In the air this lapidifying juice makes pebbles, which fall
to earth.”
In a departure from Barrett’s usually serious tone, “The Forest”
is a contemporary story of complex humor. A tired 79-year-old
Polish scientist has been invited to speak at an American
scientific institute. Exhausted from his long flight, he is
delivered to the institute’s huge Fourth of July cookout by
two sisters. One young woman is an aggressive postdoctoral
fellow; the other, a very touchy chauffeur. The young chauffeur
and the old European, both outsiders by design, spend an awkward,
irritable, but comic evening together. “He forbade himself
to look at her smooth neck or the legs emerging, like horses
from the gate, from her white shorts.
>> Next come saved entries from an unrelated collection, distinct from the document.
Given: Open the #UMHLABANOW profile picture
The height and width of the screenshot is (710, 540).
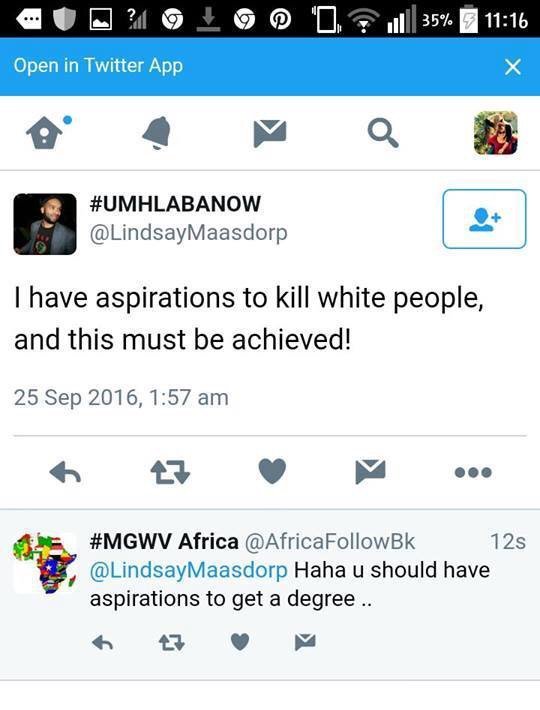Looking at the screenshot, I should tap(45, 224).
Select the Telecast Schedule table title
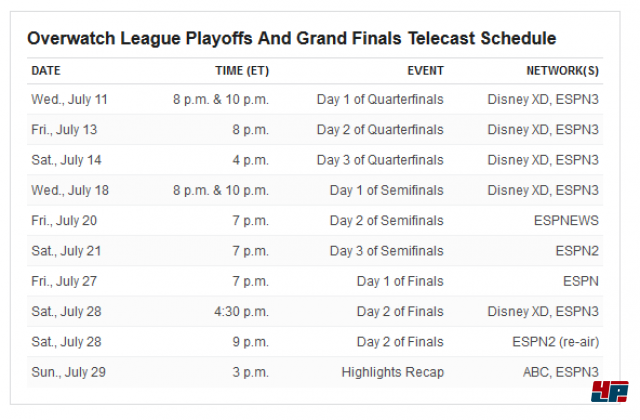Image resolution: width=640 pixels, height=420 pixels. 291,38
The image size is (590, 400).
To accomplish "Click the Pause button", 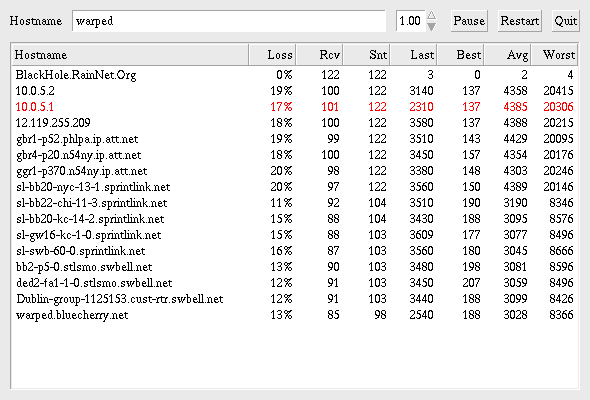I will coord(469,21).
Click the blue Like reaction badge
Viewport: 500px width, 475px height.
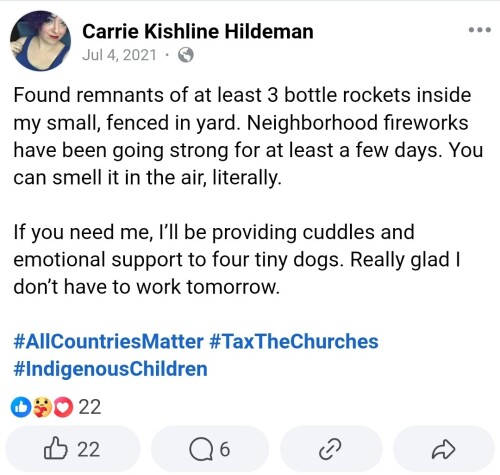(21, 407)
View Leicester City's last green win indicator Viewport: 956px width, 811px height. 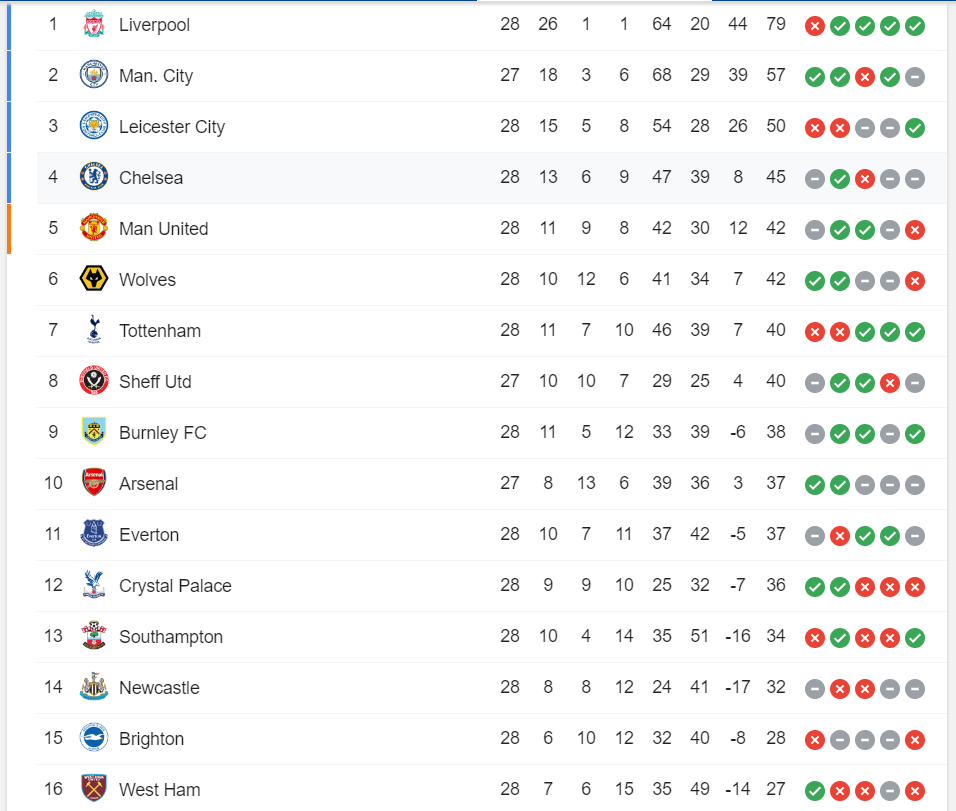pyautogui.click(x=915, y=128)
He focused on her nose
and reminded himself that women her age saw men like him as
trolls.” A bottle of ancient vodka, an experiment with soap
bubbles, and tales of European bison help transform sexual
tension, cultural miscommunication, and social ineptitude
into a moment of magical intimacy.
These completely independent stories include characters from
earlier stories in this volume or from Barrett’s previous
books. It makes no difference within each tale, but familiarity
with these other moments in the characters’ lives gives added
depth. “Theories of Rain” and “Two Rivers” have at their respective
centers a sister and a brother separated as small children.
The two never find one another again, but their memory of
each other informs their existence, and parallels abound in
their lives. Two stories concern the Marburg sisters, who
first appeared in Ship Fever. We discover in “The Cure”
what happens to that Himalayan surveyor and his family as
well as to Nora and Ned Kynd, characters from “Ship Fever”
and The Voyage of the Narwhal. But the story succeeds
because the author so accurately evokes the world of the 19th-century
Adirondacks as it became a health-giving retreat for consumptives.
Barrett can make the mind passionately visceral and the body
a cool thought projection. She is altogether a marvelous writer.